5.2.2. Physical/Chemical Methods for the Instantaneous Opening of the BBB

Focused Ultrasound Combined with Microbubbles
The BBB can be reversibly opened locally using ultrasound-mediated microbubble oscillations (focused ultrasound combined with microbubbles.) Clinical trials of opening the BBB in multifocal brain regions have shown that the treatment procedure did not cause serious adverse effects. Preliminary studies in AD patients confirmed the safety of the treatment by monitoring physiologic indices (e.g., EEG and hemodynamic parameters) [180]. Ultrasound-mediated BBB opening enhances the delivery efficiency of other therapies (e.g., anti-Aβ antibodies and neurotrophic factors). For example, microbubble-enhanced FUS successfully delivered anti-Aβ antibodies non-invasively into the brains of AD mice without increased toxicity [181]. Similar strategies may improve drug efficacy and reduce dose-related side effects in clinical trials [182].
The focused ultrasound combined with microbubbles (FUS + MBs) technique offers an innovative solution for transient BBB opening, yet its clinical application faces multiple challenges. Regarding safety, studies demonstrate that ultrasound parameters and microbubble characteristics may induce sterile inflammatory responses, manifested by the upregulation of pro-inflammatory cytokines such as IL-1β, indicating the need for precise parameter optimization to balance BBB opening efficacy with immune activation risks [183,184]. While MRI-guided FUS systems have achieved millimeter-scale targeting precision [185,186], skull attenuation effects and individual anatomical variations may still compromise targeting efficiency, prompting researchers to develop improved solutions like bimodal ultrasound arrays and perfluoropropane-loaded microbubbles [187,188]. For clinical translation, although preliminary trials have confirmed the short-term safety of this technique in neurodegenerative diseases and brain tumor patients [189,190], further validation is still required for long-term repeated treatment safety thresholds, standardized parameter determination, and synergistic effects with systemic therapies [191,192]. Moreover, the sensitivity limitations of current real-time monitoring techniques like indocyanine green methods highlight the necessity to develop more accurate BBB status assessment approaches [193].
Mannitol Shrinks Endothelial Cells
Mannitol, as a non-metabolizable hypertonic substance, induces the migration of water molecules from the cell to the outside by increasing the osmotic pressure of the extracellular fluid, resulting in the dehydration and contraction of ECs. This volume change directly affects the mechanical stability of intercellular junctions [194,195]. For this reason, mannitol is widely used in neurosurgery to open BBB, temporarily relaxing tight junctions through the osmotic gradient between vascular ECs, thereby allowing the passage of macromolecular drugs [195,196]. Unlike glucose, mannitol is not metabolized by cells and therefore maintains a more persistent osmotic pressure difference [197,198]
Mannitol-induced BBB opening through endothelial cell contraction for enhanced drug delivery faces several critical challenges. The non-specific osmotic effects may expose healthy brain tissue to potential toxins, while a lack of spatial precision increases off-target risks [191,199]. Chronic or high-dose administration can cause neuronal/astrocytic damage and systemic complications like electrolyte imbalances, adversely affecting postoperative recovery and neural stem cell function [200]. Clinical application remains controversial regarding optimal dosing and safety monitoring, with unresolved debates about its efficacy compared to hypertonic saline in posterior fossa surgery [201]. Traditional administration methods (e.g., intra-arterial infusion) carry risks of visual impairment and cerebral swelling, requiring rigorous fluid management [201]. Furthermore, the transient BBB opening limits therapeutic time windows, and synergistic mechanisms with complementary approaches (e.g., focused ultrasound or nanocarriers) need further investigation [201]. These limitations underscore the urgent need for more precise BBB modulation technologies and personalized treatment protocols.
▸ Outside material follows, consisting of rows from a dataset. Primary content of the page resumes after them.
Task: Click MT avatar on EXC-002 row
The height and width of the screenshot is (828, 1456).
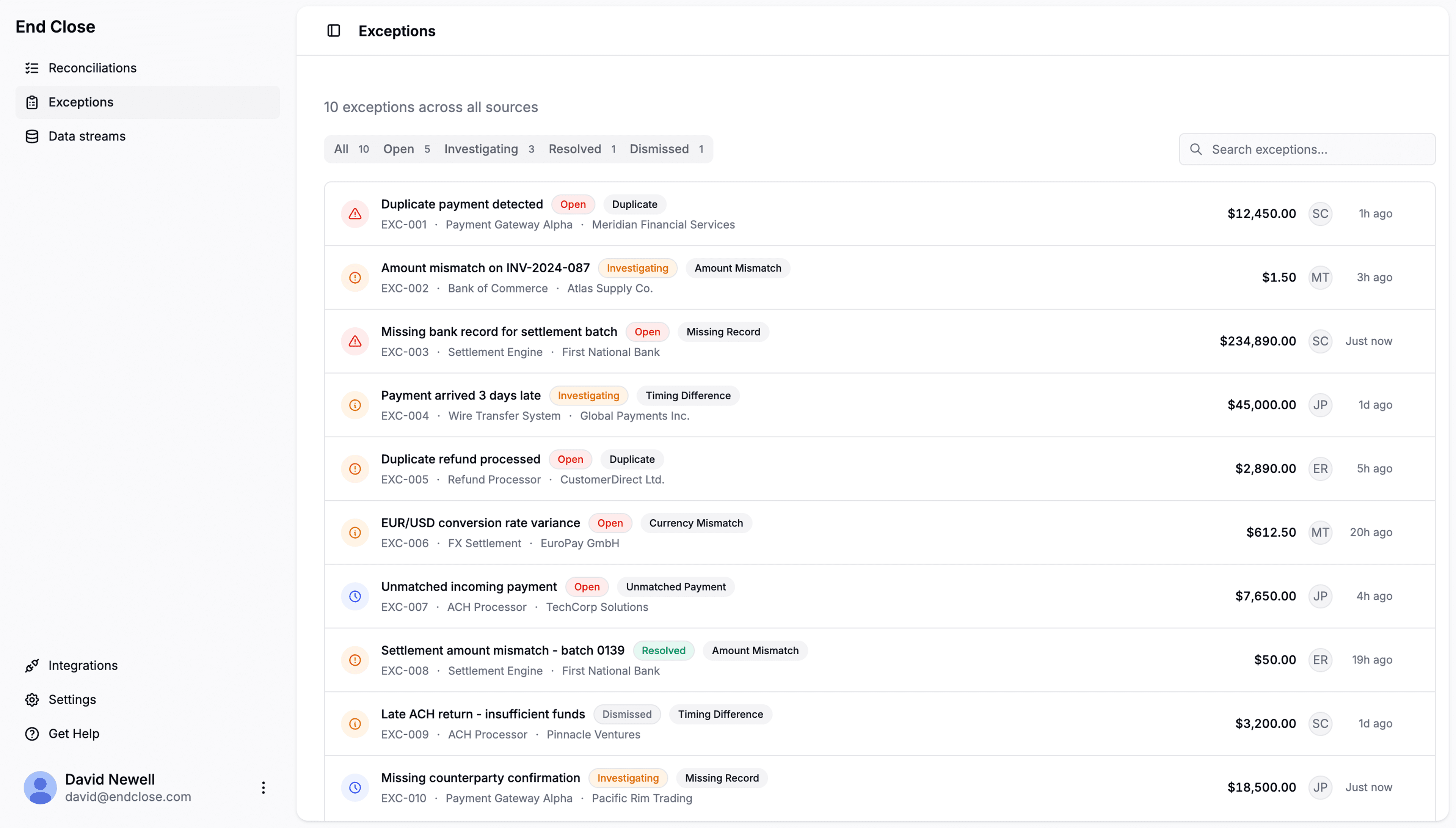Action: click(x=1320, y=278)
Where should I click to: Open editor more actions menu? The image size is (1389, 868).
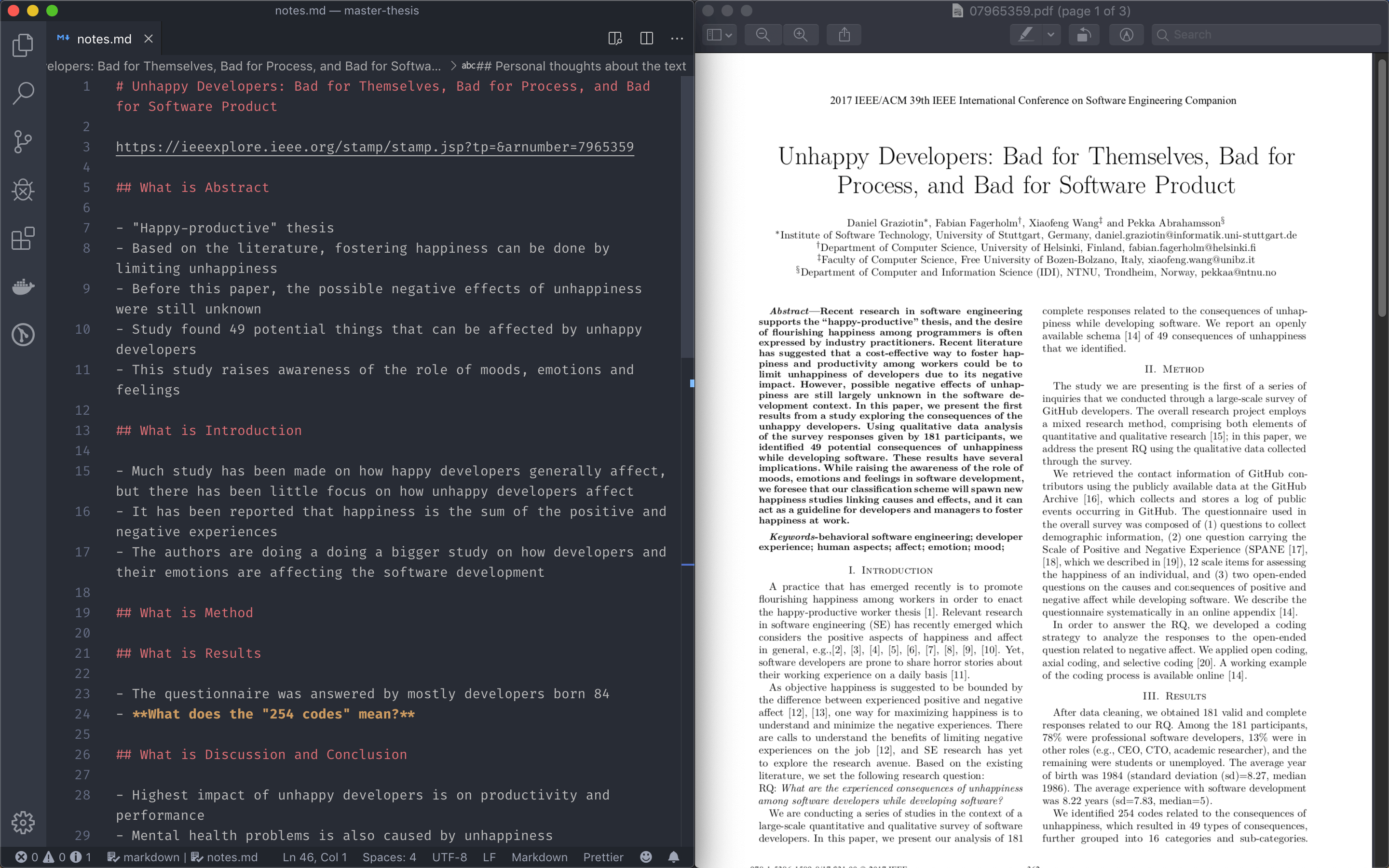point(677,39)
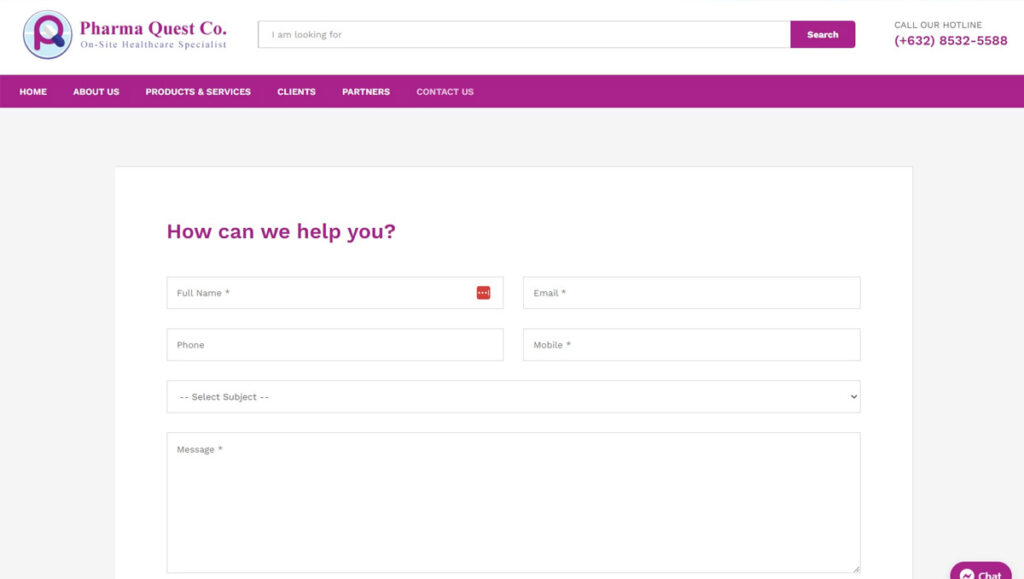Screen dimensions: 1024x579
Task: Click the red password manager icon in Full Name
Action: tap(483, 293)
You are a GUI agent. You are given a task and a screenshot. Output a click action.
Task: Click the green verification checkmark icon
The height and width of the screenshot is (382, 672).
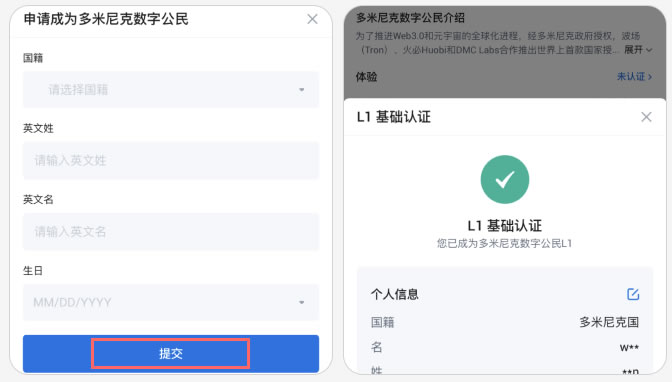505,179
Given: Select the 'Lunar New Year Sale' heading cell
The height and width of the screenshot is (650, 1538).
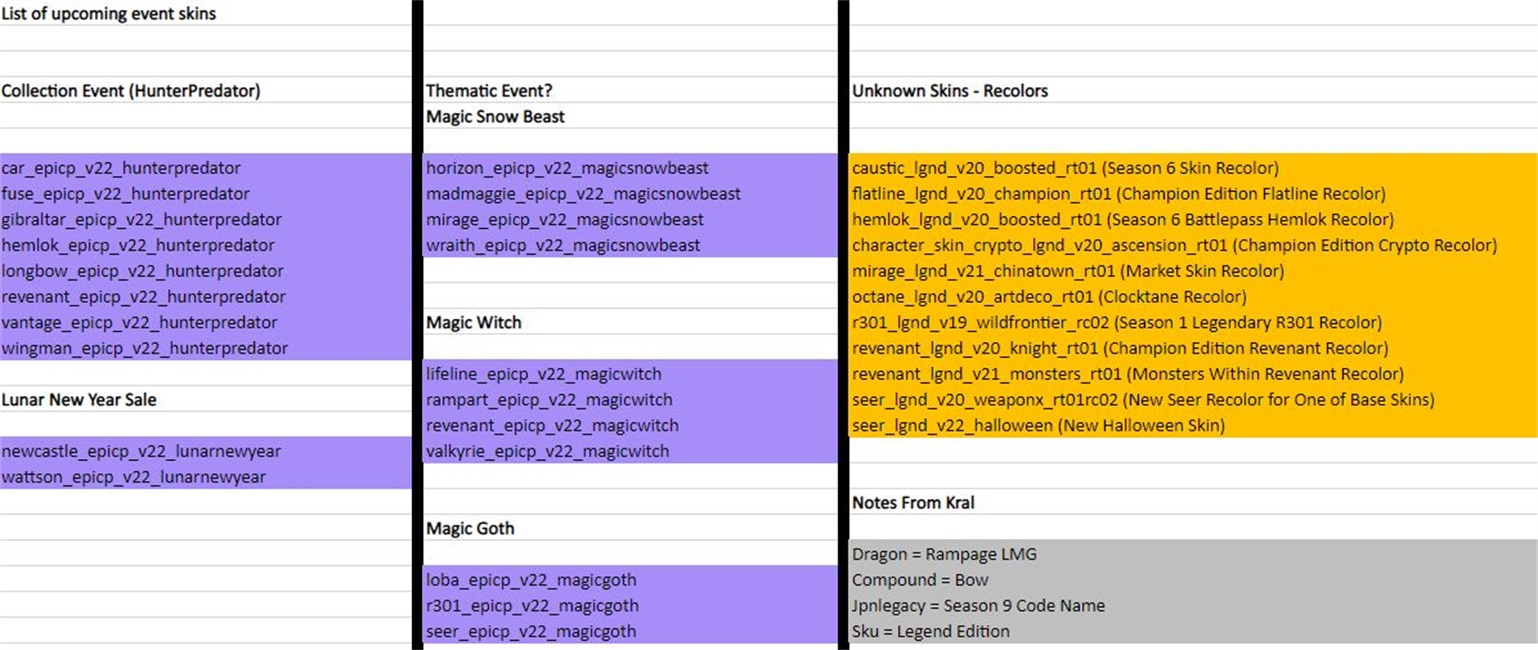Looking at the screenshot, I should pyautogui.click(x=79, y=400).
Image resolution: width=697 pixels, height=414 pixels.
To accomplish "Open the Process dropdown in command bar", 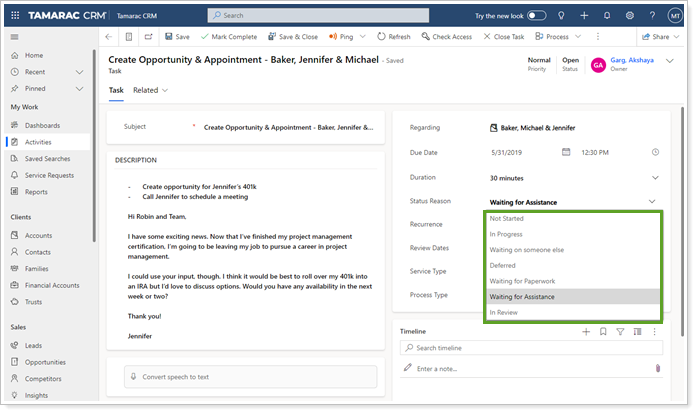I will 558,37.
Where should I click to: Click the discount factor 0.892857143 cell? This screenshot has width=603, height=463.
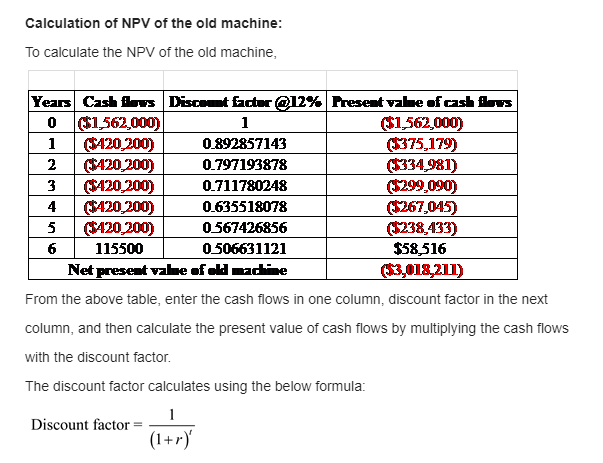pyautogui.click(x=245, y=144)
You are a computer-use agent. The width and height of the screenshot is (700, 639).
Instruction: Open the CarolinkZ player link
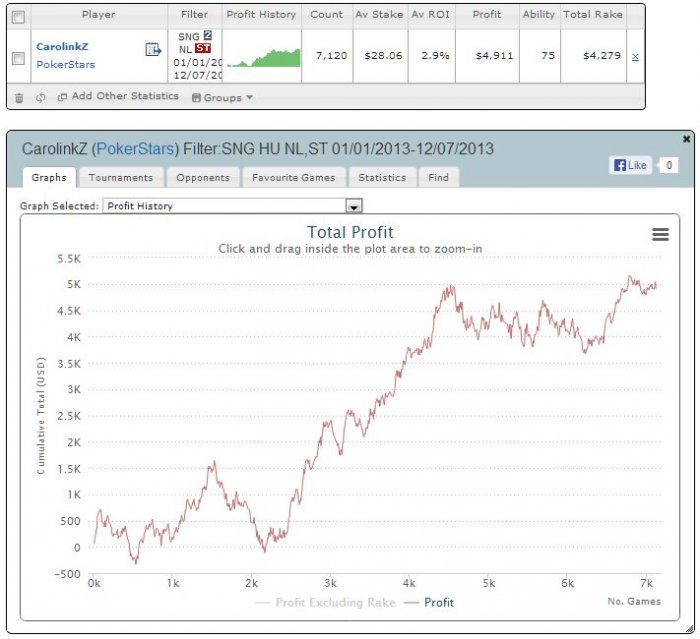(x=62, y=46)

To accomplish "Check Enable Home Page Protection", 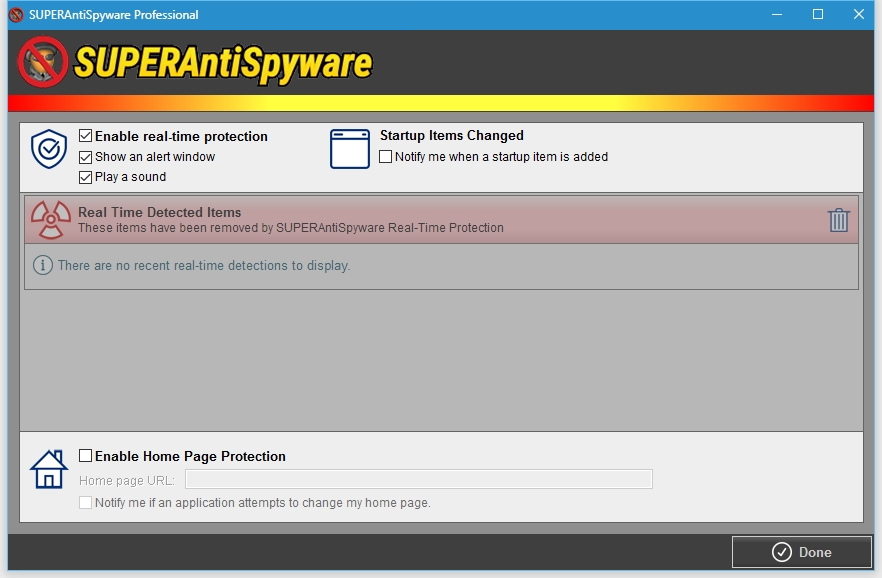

5.3. Cell Therapy and Gene Editing

5.3.1. Transplantation of Endothelial Progenitor Cells (EPCs)

In recent years, endothelial progenitor cells (EPCs) have become a research hotspot in the treatment of ischemic brain injury due to their powerful vascular repair ability. Studies have shown that EPCs can not only differentiate directly into mature ECs but also regulate the neurovascular microenvironment by secreting various active factors, thus promoting brain tissue repair [202].
EPCs are directly involved in the formation of new blood vessels through the secretion of growth factors (e.g., vascular endothelial growth factor (VEGF)) and regulate the activity of the peripheral cells through paracrine signaling to promote endothelial maturation and vascular repair [203]. In a mouse model of middle cerebral artery occlusion (MCAO), the transplantation of EPCs significantly reduced cerebral infarct volume and improved neurological function scores (e.g., the mNSS score) [202,204]. This effect was closely related to the promotion of neovascularization and the inhibition of the inflammatory response by EPCs [202,205]. The restoration of blood flow and improved neuronal survival in the infarcted area were observed by intravenous or intracerebral injection of EPCs or their derivatives (e.g., exosomes) [204,206].
EPC transplantation for ischemic brain injury faces several critical challenges. The therapeutic potential is significantly limited by poor homing efficiency, inadequate migration capacity, and low survival rates of transplanted EPCs, which are closely associated with their functional integration in the ischemic microenvironment [8,207,208,209]. While carotid artery delivery improves cerebral distribution [210], insufficient targeting specificity and BBB penetration remain major obstacles. Clinically, low cell yield, functional decline during expansion, and standardization issues in large-scale production hinder widespread application [209,211]. The angiogenic capacity of transplanted EPCs is further compromised by inflammatory and oxidative stress in the ischemic niche [202,212]. Although synthetic mRNA engineering or combination therapies (e.g., tanshinone IIA) show promise in enhancing EPC function [208,213], their long-term safety and stability require further validation. Current research focuses on optimizing delivery routes, improving cell survival, and developing functionally enhanced EPC subpopulations to increase treatment precision [207,209].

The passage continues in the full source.